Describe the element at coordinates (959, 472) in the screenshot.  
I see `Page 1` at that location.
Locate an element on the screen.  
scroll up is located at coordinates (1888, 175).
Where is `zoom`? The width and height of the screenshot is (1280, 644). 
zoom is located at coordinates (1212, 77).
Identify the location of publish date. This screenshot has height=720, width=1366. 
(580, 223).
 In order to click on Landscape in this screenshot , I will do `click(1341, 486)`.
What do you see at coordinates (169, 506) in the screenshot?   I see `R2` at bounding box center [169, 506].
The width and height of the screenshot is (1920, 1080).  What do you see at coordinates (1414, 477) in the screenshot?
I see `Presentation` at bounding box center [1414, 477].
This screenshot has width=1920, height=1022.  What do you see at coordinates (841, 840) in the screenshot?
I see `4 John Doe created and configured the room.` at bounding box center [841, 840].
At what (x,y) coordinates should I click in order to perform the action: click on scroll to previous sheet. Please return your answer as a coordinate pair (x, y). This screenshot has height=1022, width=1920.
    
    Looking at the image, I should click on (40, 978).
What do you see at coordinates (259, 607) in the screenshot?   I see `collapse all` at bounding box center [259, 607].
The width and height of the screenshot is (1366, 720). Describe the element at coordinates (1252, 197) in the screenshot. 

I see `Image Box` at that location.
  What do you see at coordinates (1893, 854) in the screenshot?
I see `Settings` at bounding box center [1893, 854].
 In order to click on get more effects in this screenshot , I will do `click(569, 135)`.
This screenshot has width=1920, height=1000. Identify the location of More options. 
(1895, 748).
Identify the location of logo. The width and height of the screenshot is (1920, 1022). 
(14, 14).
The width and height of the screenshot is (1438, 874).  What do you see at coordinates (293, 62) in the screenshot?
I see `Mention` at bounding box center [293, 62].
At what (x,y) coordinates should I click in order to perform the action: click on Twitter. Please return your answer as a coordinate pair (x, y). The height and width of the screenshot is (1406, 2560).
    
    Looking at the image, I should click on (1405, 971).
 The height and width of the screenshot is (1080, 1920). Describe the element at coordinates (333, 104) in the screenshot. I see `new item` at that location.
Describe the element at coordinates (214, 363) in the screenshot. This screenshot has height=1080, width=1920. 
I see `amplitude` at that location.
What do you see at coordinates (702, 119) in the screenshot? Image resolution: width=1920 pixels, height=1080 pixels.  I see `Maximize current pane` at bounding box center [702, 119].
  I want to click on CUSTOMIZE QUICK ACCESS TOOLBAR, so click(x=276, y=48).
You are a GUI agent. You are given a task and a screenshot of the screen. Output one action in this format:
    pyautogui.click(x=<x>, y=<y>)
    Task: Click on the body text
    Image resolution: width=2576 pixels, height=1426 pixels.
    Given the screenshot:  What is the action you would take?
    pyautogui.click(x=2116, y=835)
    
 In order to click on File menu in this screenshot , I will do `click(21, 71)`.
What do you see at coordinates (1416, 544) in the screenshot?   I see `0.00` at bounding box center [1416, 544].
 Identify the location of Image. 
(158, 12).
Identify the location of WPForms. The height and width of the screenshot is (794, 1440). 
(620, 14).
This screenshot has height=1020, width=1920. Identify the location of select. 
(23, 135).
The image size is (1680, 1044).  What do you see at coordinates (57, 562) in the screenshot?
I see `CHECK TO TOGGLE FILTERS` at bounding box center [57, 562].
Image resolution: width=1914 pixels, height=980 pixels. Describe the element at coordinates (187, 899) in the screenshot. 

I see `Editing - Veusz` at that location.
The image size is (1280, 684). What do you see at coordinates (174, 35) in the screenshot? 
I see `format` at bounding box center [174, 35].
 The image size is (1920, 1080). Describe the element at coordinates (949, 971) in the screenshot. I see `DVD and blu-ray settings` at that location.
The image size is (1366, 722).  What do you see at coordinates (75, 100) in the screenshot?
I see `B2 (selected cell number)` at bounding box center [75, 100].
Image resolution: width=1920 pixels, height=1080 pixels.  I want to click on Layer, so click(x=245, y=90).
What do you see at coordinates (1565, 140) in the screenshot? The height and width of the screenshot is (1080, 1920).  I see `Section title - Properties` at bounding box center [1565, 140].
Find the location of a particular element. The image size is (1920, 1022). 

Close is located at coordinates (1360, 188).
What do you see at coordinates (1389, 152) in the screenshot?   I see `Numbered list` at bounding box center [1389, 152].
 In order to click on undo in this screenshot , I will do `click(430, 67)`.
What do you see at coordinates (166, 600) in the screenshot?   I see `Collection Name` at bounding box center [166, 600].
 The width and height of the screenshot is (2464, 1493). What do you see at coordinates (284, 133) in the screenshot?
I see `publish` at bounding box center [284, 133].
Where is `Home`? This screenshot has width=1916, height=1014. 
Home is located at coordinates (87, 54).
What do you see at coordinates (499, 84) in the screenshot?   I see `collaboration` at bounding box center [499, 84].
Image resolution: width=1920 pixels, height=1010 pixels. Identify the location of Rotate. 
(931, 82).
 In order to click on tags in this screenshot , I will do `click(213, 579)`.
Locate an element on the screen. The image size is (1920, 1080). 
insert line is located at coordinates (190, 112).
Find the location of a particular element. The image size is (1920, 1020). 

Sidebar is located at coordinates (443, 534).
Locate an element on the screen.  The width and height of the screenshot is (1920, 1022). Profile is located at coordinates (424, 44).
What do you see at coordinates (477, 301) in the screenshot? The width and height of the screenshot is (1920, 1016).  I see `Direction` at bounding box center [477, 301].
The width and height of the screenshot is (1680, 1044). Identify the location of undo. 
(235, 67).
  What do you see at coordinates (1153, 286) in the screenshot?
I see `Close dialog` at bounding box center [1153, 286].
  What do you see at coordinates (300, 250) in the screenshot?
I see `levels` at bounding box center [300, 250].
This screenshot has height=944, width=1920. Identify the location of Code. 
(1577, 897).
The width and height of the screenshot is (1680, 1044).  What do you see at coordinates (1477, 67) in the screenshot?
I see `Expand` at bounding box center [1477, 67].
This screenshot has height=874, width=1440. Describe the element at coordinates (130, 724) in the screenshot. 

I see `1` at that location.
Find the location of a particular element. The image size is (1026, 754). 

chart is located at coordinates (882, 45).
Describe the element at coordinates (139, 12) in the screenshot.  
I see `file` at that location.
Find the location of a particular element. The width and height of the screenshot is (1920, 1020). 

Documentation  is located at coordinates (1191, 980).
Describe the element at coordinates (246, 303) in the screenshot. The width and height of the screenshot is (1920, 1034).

**THE REQUEST**
Copy the lines word for word, starting at the first line and ending at the line containing "In order to click on Landscape".

**COMPLETE OUTPUT**
Describe the element at coordinates (959, 472) in the screenshot.  
I see `Page 1` at that location.
Locate an element on the screen.  
scroll up is located at coordinates (1888, 175).
Where is `zoom`? The width and height of the screenshot is (1280, 644). 
zoom is located at coordinates (1212, 77).
Identify the location of publish date. This screenshot has height=720, width=1366. 
(580, 223).
 In order to click on Landscape in this screenshot , I will do `click(1341, 486)`.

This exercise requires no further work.